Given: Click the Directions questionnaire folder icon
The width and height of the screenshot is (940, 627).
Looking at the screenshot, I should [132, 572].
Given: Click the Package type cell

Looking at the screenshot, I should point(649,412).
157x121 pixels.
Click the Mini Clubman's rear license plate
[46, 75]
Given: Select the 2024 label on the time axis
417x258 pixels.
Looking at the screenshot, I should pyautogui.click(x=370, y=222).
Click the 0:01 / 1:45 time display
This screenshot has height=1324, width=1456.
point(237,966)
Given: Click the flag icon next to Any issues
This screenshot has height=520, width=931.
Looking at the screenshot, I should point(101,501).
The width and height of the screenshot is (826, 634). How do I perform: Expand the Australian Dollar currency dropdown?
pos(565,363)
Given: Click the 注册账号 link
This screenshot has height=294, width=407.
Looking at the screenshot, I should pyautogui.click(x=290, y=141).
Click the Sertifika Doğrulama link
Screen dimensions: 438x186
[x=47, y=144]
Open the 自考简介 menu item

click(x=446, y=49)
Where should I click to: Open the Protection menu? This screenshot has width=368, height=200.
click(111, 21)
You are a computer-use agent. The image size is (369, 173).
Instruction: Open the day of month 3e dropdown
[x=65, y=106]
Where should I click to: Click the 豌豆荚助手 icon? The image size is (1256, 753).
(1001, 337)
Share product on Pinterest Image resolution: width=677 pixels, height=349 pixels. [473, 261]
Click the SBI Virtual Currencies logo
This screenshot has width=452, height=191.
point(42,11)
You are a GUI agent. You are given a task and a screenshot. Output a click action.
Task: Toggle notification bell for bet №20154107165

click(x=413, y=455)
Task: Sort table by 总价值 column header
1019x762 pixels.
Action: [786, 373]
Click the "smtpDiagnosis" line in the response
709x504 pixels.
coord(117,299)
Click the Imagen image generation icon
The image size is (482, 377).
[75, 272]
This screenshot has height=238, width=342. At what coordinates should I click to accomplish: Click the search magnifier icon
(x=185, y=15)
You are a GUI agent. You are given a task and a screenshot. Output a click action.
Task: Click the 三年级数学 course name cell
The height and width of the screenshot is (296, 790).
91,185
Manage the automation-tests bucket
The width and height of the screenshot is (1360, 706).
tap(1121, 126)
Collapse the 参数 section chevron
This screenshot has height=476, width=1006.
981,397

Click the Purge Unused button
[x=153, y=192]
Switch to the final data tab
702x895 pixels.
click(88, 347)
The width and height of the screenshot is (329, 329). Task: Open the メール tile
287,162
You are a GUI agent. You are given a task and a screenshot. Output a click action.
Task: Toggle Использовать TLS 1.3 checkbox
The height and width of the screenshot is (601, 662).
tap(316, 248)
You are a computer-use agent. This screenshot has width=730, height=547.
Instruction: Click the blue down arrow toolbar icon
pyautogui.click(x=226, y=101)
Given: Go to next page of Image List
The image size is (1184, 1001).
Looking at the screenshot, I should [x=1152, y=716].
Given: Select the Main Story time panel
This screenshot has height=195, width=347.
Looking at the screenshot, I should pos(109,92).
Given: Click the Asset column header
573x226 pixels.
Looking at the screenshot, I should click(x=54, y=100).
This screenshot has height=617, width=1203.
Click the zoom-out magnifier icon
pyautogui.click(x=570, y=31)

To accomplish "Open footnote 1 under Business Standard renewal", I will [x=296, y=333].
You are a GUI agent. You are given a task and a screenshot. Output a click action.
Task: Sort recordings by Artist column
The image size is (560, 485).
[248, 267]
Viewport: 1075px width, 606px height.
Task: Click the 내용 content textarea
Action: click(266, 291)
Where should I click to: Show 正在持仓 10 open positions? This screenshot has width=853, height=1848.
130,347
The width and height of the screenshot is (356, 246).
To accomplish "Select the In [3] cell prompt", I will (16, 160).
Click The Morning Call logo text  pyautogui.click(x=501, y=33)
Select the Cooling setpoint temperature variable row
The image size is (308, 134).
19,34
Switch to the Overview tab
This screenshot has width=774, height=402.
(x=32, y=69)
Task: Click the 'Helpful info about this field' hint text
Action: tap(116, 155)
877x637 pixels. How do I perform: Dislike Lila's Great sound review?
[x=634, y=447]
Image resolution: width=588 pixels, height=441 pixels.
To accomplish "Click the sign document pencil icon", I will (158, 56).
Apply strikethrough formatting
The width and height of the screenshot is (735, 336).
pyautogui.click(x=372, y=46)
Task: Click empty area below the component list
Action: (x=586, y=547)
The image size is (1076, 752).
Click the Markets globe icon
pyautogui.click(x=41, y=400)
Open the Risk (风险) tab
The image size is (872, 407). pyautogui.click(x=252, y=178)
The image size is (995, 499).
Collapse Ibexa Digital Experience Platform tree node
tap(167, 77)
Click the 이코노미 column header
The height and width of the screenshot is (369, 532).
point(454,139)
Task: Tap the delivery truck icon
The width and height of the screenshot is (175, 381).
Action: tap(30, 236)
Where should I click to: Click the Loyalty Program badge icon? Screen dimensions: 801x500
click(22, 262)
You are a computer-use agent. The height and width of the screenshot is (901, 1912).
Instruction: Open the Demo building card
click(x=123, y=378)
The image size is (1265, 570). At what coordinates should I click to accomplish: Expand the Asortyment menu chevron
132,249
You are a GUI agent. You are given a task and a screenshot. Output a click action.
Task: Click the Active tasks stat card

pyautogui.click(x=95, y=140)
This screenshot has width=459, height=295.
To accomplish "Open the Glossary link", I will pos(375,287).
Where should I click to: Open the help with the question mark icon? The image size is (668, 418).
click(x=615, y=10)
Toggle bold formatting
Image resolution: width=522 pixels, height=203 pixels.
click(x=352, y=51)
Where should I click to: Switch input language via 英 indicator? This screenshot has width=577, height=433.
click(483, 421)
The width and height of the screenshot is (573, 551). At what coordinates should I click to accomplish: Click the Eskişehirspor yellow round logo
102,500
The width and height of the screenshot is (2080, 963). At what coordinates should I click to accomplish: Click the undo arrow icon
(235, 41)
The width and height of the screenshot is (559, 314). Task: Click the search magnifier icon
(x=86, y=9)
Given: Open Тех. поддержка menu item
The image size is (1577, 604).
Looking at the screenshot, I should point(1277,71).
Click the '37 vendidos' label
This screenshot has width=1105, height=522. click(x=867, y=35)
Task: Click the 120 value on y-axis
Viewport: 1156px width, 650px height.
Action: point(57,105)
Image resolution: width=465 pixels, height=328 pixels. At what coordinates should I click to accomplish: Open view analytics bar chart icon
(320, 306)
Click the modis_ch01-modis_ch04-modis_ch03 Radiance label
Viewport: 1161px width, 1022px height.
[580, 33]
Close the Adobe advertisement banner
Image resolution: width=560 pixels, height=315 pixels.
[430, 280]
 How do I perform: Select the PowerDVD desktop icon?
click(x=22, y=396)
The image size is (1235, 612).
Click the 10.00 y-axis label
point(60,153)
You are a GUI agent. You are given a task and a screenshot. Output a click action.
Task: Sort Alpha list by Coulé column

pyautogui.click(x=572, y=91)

━━━━━━━━

■ Your objective
The only thing to give is how many lines of the listing include the word "next".

■ Solution for this problem
2